This week is special, according to John Canally, economist and investment strategist for LPL Financial (LPLA). But not in a good way.
The reason? Too many meetings and too many issues.
For instance, there’s the FOMC gathering Tuesday and Wednesday.
“Eight times per year, the outcome of the Federal Reserve’s Federal Open Market Committee meeting becomes the focal point for market participants,” Canally said in his latest outlook report issued late Monday, “Mid-Spring Surprise.”
And four times each year, headlines focus on the health of the economy in the prior quarter, as measured by the Bureau of Economic Analysis’ report on gross domestic product.
“Similarly, at the start of each month, the Report on Business from the Institute for Supply Management (ISM) and the monthly labor market report from the U.S. Department of Labor are the centerpieces of any trading week,” Canally noted.
“Only eight times in over 14 years have the FOMC meeting, GDP report, ISM report, and the employment report — all often market-moving events — occurred in the same week,” he explained. “Historically, these weeks have exhibited 20% more volatility than an average week over this time span, as measured by the S&P 500 Index.”
In addition, in such weeks, the VIX (VIX) has been 4% higher than normal. “Add in the 139 S&P 500 companies expected to report earnings, and this week is unlikely to be just another boring mid-spring week for financial market participants,” Canally wrote.
(The Fed and FOMC will make a series of announcements on Wednesday, when GDP data will also be released; on Thursday, manufacturing figures will be reported; and employment figures are set to go public on Wednesday and Friday of this week.)
As if these events and statistics weren’t enough, there’s more: The markets “will digest U.S. vehicle sales for April, pending home sales for March, home prices for February, and key data in China (Purchasing Managers' Index for April) and Japan (housing starts and vehicle sales for April), along with the Bank of Japan’s monetary policy meeting,” the expert adds.
LPL Financial analysts, like other experts, expect the Fed to trim its bond purchases by $10 billion per month this year and “to remain on pace to exit quantitative easing by the end of 2014.”
They think interest rates will stay low for a “considerable time” after the QE program ends.
As for the next jobs report, it “will likely show that the economy barely expanded in the quarter, due in part to severe winter weather in much of the nation,” says Canally. “The FOMC will likely acknowledge this in the statement.”
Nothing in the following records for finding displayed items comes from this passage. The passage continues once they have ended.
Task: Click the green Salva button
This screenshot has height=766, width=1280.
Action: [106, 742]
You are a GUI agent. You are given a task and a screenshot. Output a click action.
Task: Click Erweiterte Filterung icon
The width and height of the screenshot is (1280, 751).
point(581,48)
Likewise, the figures for latest consumer spending, housing (residential investment), and business investment are expected to reflect the poor weather, too.
Looking at the full-year 2014, U.S. economic growth could accelerate to about 3% in 2014, the LPL economist says, after growing at less than 2% in 2013.
“Growth in 2013 was stifled by tax increases and spending cuts that added a material drag to the economy,” he concluded. “That drag fading, as well as solid business and consumer spending, should help to boost GDP this year.”